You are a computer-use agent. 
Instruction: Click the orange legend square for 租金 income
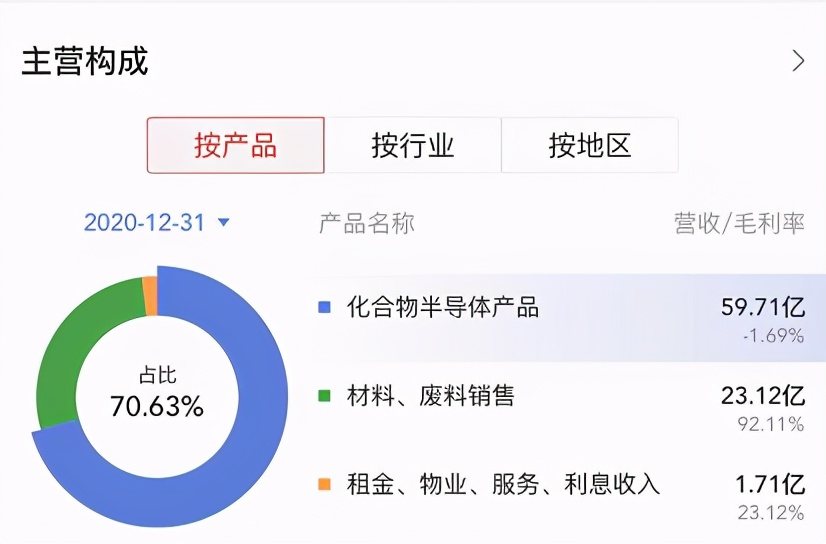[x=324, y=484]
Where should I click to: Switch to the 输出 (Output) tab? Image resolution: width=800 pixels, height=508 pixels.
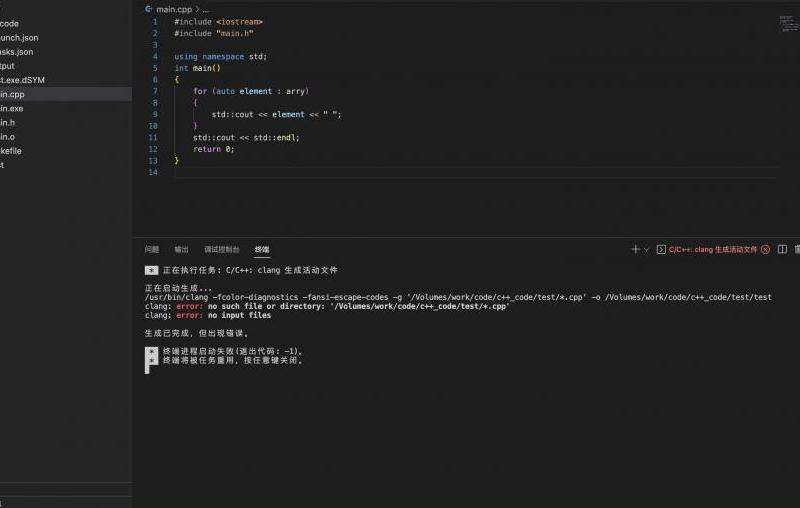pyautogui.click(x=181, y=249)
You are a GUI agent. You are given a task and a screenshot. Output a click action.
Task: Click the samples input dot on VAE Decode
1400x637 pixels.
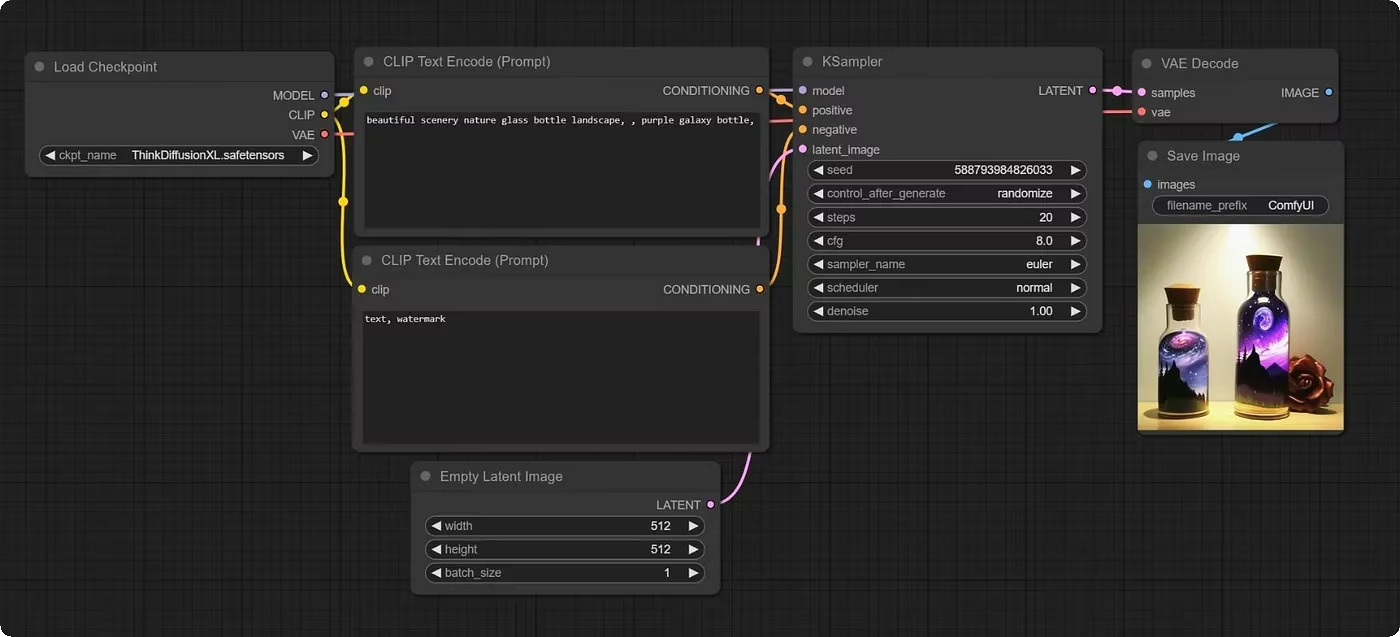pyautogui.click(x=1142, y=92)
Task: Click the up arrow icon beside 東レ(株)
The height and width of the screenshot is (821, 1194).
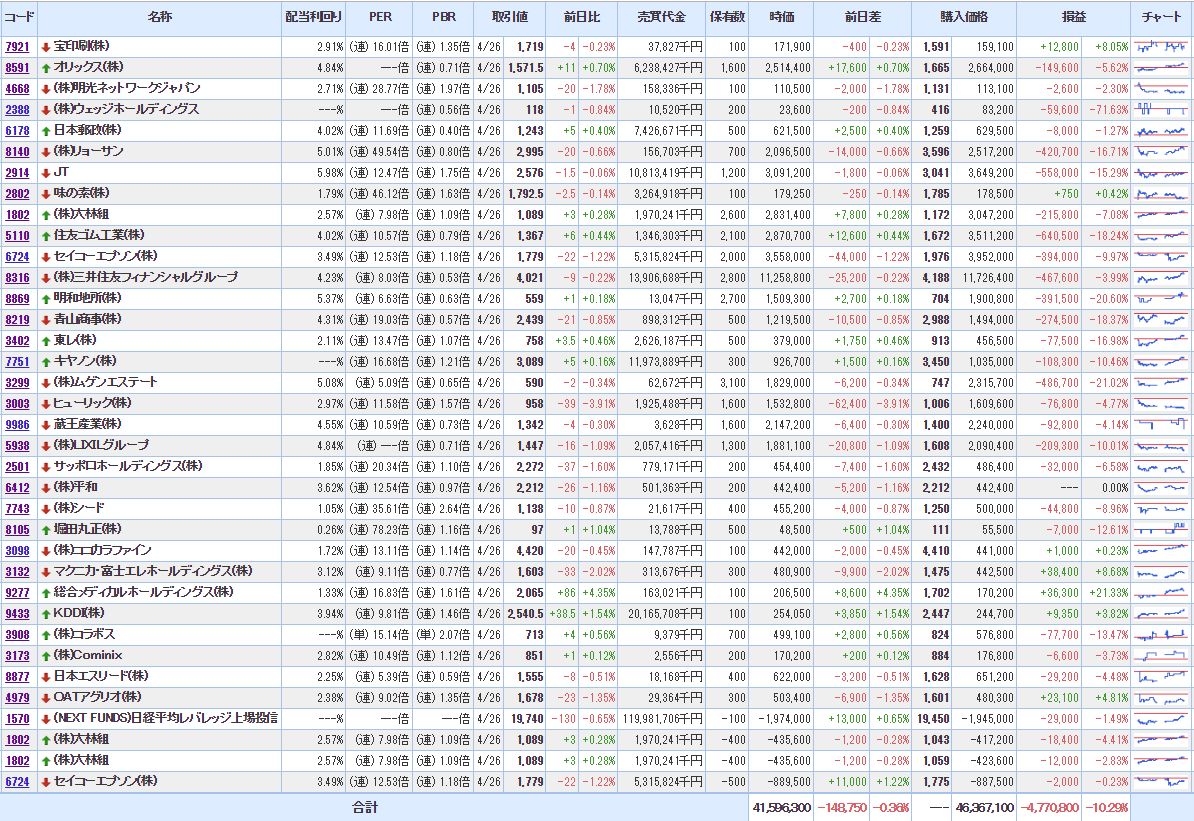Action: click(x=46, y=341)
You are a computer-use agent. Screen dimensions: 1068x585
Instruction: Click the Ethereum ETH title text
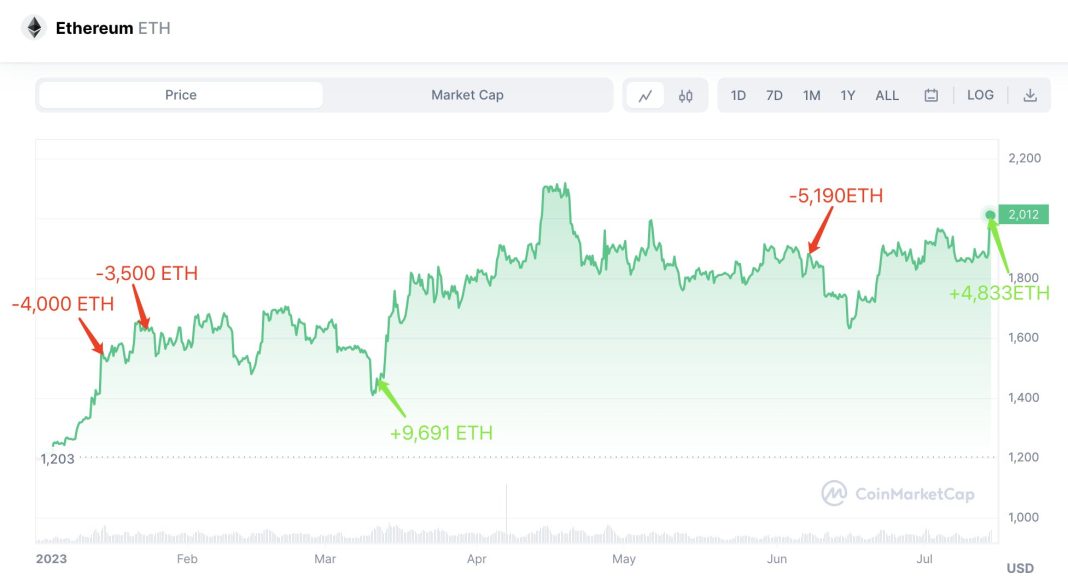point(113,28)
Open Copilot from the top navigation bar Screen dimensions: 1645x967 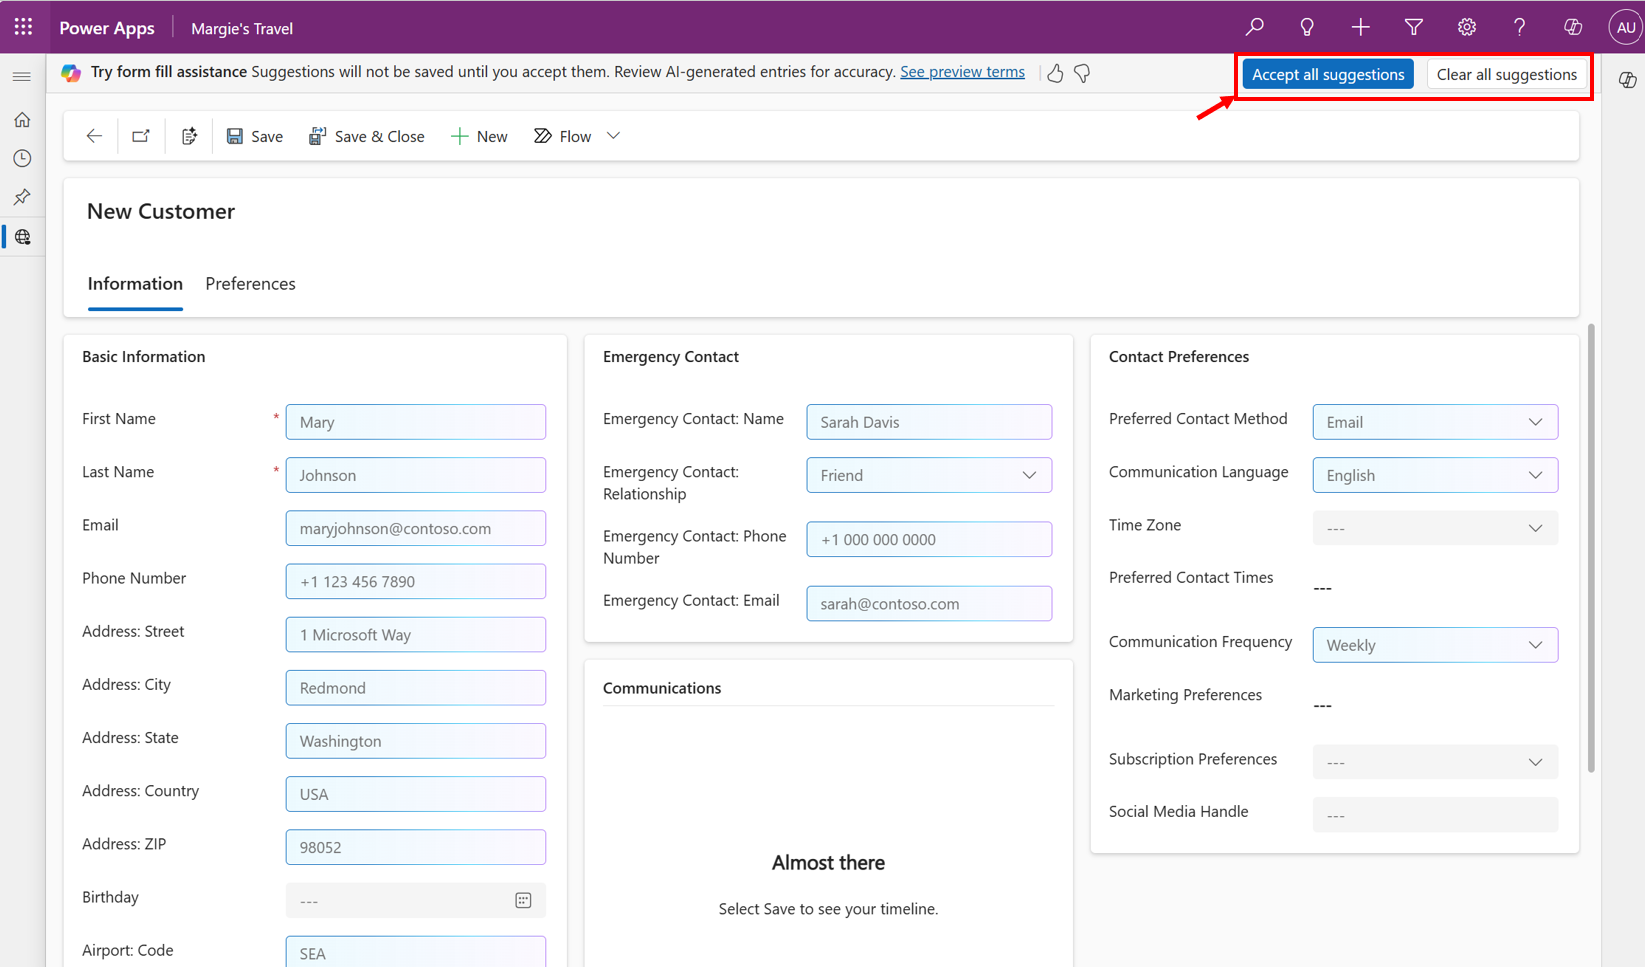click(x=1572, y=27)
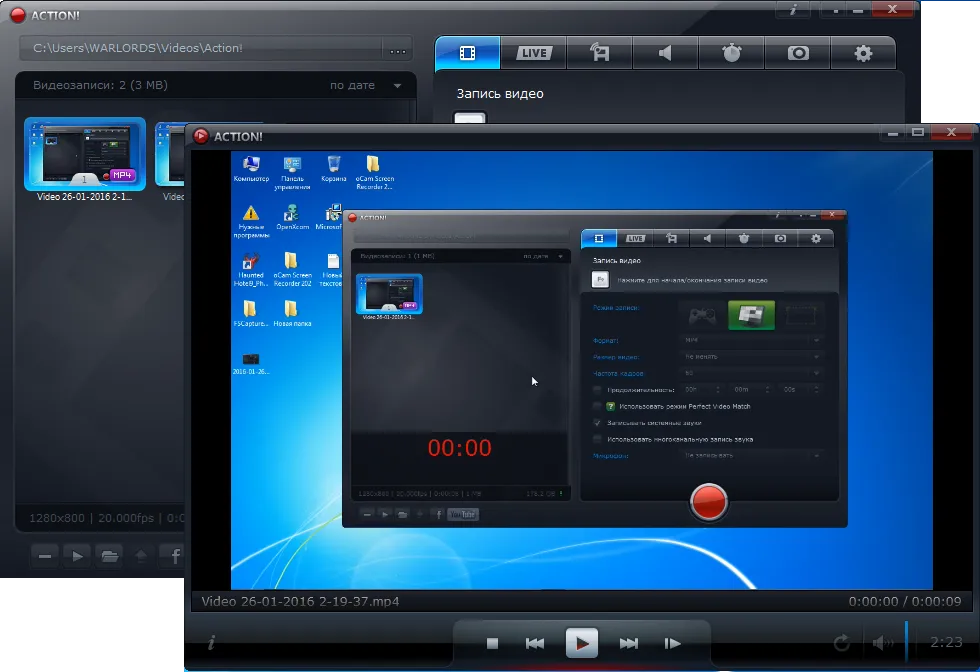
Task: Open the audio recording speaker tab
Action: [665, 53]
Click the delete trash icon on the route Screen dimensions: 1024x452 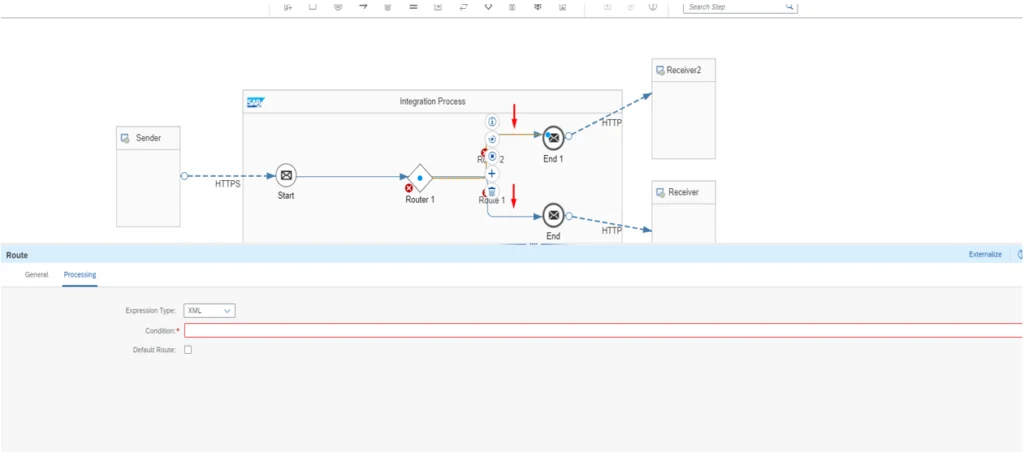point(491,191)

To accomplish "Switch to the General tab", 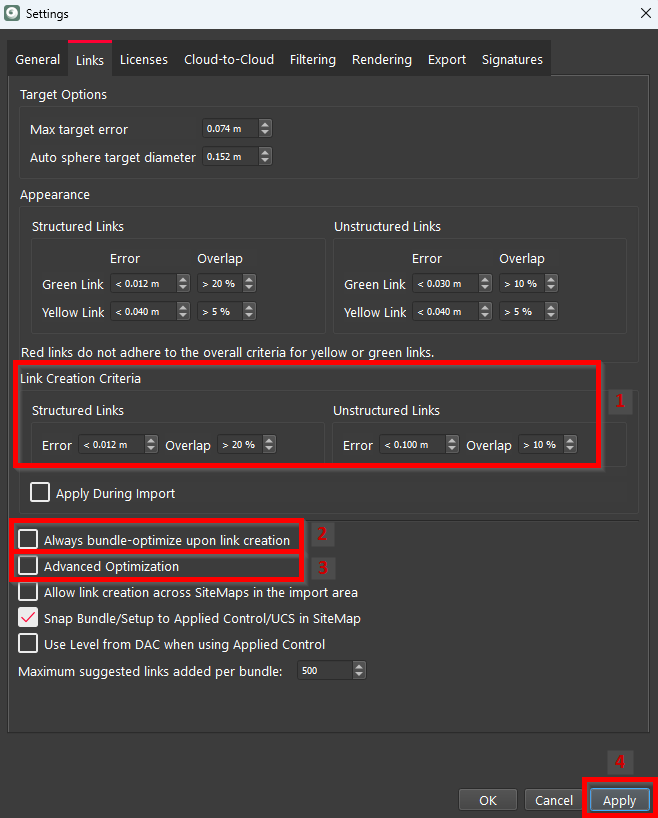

==========

▸ **DO THIS**
Output the data from the line with "You are a GUI" up to and including the line with "point(113,28)" as a Markdown table with the columns Row and Line, numbering each line and skipping any blank ones. Leave the pictures out.

▸ **EXPECTED ANSWER**
| Row | Line |
|---|---|
| 1 | You are a GUI agent. You are given a task and a screenshot. Output a click action. |
| 2 | Task: Click the samples input dot on VAE Decode |
| 3 | 1400x637 pixels. |
| 4 | pyautogui.click(x=1142, y=92) |
| 5 | Task: Click the up arrow icon beside 東レ(株) |
| 6 | The height and width of the screenshot is (821, 1194). |
| 7 | Action: click(x=46, y=341) |
| 8 | You are a computer-use agent. Screen dimensions: 1068x585 |
| 9 | Instruction: Click the Ethereum ETH title text |
| 10 | point(113,28) |